BRIEF:
Count the lines in the rows below that contain the string "Where", and reply with the number alone.

LISTED ENTRIES:
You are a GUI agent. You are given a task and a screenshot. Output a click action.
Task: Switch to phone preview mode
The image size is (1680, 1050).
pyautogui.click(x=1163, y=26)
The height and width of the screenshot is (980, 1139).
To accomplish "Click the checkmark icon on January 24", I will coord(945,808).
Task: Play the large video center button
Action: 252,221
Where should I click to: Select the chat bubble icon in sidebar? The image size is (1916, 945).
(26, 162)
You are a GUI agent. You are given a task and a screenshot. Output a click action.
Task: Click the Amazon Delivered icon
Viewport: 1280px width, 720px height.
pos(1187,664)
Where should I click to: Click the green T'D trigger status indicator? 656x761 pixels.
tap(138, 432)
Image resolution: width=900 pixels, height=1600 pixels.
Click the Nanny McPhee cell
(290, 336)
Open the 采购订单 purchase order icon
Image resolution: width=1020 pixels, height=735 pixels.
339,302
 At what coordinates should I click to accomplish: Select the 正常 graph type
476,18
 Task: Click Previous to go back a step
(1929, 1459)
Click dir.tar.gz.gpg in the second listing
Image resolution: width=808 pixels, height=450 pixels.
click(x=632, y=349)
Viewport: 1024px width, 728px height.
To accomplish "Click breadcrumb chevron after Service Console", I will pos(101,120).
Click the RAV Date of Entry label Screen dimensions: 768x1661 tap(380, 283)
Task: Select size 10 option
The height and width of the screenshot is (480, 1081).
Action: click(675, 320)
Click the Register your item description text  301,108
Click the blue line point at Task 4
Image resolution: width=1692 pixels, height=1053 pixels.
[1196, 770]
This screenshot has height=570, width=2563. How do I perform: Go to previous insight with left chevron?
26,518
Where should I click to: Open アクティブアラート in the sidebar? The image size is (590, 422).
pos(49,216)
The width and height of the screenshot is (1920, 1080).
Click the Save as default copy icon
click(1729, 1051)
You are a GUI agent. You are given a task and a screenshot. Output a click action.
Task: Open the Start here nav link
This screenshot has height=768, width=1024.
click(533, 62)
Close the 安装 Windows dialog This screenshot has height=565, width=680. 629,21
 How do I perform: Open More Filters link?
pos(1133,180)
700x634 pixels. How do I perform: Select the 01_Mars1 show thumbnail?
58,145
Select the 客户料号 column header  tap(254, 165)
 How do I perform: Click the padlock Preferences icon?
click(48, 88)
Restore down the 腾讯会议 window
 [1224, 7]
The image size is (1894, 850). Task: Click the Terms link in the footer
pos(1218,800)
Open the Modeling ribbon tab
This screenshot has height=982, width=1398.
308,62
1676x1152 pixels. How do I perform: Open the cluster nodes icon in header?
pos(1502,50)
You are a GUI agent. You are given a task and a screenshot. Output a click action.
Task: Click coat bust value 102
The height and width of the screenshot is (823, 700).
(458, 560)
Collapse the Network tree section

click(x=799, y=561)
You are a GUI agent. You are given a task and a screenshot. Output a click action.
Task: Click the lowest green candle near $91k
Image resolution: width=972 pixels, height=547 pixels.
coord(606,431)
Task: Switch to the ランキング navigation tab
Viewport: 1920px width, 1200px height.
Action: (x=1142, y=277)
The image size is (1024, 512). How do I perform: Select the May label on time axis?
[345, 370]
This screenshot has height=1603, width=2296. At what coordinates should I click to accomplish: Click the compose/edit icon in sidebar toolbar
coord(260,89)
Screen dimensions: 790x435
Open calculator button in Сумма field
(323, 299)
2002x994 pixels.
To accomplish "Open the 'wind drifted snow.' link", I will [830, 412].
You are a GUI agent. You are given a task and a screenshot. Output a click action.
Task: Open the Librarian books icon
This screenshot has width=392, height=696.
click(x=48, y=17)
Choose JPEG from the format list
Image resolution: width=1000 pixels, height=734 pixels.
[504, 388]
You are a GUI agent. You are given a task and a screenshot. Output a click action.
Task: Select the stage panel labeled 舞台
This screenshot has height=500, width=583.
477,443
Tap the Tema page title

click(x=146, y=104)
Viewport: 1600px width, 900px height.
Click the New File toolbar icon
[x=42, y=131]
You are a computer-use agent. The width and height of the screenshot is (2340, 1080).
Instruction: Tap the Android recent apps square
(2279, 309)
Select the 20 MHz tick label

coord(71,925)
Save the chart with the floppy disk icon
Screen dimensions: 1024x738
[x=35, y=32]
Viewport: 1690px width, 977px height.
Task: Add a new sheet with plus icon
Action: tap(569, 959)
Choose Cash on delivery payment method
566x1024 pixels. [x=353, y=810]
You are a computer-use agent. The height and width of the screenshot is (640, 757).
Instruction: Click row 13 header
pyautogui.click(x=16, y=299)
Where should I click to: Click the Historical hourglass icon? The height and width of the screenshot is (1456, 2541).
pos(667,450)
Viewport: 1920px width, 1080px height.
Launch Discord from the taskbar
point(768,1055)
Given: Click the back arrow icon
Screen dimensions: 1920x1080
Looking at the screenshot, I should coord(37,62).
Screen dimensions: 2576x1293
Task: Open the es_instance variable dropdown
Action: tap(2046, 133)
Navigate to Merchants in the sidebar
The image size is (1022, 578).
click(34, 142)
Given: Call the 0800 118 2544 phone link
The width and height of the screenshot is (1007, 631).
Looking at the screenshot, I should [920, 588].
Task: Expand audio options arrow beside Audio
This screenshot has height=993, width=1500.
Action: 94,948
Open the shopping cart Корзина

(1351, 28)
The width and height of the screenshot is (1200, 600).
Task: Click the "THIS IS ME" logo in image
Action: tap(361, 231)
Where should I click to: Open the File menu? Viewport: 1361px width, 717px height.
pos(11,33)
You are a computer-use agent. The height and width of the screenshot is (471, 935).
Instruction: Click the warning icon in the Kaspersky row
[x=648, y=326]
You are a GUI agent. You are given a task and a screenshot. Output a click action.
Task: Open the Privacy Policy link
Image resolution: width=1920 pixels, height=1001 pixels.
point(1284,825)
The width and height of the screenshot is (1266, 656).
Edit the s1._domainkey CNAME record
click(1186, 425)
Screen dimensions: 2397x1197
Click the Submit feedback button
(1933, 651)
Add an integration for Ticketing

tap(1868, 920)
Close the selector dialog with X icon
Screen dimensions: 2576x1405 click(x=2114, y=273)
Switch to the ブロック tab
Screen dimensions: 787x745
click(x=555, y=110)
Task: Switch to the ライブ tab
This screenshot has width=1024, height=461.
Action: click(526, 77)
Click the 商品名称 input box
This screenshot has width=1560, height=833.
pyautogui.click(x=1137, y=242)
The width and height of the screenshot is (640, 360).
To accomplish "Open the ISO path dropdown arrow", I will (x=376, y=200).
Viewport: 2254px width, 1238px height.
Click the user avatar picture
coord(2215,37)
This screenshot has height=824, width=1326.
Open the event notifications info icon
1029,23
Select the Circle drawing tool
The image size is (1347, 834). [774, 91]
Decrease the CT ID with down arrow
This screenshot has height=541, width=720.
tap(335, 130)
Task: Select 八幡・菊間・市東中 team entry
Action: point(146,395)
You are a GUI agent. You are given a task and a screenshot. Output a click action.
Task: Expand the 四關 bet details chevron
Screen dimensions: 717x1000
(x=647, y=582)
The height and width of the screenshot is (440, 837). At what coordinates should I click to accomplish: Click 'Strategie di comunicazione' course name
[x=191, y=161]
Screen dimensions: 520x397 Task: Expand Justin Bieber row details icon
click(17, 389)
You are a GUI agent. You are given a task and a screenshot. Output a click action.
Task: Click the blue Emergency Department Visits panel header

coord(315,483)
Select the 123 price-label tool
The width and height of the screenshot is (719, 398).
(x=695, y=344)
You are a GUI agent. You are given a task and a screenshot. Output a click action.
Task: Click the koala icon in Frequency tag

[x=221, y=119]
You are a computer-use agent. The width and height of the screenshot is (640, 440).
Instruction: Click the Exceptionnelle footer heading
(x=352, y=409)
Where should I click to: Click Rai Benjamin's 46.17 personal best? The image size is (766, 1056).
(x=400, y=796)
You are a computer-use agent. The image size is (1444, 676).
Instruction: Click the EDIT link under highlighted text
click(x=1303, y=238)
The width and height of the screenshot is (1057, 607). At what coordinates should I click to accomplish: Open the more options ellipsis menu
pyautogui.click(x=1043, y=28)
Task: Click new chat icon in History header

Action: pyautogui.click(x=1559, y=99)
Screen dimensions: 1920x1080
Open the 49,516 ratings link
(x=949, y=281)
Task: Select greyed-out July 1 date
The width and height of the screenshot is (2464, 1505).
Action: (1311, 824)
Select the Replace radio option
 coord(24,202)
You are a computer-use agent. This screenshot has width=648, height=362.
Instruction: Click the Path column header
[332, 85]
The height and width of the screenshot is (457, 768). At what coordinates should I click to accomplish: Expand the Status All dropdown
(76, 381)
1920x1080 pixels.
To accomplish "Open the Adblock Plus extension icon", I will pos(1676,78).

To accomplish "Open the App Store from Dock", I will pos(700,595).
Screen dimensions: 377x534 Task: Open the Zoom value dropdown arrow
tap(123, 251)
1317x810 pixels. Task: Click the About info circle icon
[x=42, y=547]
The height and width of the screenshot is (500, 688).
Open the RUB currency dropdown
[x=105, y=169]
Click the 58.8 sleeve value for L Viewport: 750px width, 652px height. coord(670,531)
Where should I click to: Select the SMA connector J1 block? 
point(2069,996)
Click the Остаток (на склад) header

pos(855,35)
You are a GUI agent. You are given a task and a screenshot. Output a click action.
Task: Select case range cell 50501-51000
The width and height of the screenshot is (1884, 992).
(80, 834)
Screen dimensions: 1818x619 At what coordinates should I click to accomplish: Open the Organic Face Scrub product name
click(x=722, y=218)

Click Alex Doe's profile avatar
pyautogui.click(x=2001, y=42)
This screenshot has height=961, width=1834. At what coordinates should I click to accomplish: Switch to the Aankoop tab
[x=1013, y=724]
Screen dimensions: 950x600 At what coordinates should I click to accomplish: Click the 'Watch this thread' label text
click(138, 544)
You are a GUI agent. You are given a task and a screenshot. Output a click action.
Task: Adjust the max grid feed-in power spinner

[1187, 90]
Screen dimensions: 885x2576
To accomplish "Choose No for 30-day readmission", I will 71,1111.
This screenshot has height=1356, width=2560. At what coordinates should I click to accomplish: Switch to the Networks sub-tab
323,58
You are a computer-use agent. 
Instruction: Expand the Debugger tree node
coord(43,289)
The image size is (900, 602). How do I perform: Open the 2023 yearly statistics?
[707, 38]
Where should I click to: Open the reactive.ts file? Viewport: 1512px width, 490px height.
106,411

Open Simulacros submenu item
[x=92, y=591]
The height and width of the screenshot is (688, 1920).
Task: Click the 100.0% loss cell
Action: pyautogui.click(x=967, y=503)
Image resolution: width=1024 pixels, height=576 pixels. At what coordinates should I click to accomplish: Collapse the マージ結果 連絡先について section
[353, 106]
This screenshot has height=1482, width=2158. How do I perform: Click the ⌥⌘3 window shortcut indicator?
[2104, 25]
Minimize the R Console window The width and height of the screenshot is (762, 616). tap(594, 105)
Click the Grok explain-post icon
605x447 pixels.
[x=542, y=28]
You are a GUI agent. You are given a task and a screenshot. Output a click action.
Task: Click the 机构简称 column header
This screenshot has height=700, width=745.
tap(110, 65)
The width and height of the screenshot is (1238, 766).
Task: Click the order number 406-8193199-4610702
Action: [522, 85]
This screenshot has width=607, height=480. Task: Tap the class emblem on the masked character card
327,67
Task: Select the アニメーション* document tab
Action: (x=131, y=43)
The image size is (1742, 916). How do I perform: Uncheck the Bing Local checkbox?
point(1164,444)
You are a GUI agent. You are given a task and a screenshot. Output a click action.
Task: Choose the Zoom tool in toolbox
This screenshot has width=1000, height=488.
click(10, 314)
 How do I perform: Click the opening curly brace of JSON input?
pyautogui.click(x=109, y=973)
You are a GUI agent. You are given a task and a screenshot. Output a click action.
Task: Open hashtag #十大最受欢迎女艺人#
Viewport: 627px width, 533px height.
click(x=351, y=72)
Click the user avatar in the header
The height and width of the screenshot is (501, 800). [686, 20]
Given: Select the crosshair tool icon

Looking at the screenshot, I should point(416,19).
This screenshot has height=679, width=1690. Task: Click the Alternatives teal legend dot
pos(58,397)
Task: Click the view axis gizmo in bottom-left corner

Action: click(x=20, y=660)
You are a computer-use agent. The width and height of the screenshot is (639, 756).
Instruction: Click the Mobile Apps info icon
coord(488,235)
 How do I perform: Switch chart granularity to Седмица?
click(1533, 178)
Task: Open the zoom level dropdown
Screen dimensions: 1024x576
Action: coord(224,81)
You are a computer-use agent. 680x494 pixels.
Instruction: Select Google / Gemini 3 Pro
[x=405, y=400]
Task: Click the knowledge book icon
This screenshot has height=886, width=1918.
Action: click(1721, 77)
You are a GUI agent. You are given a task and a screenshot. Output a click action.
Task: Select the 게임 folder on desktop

ANSWER TO THIS TASK:
8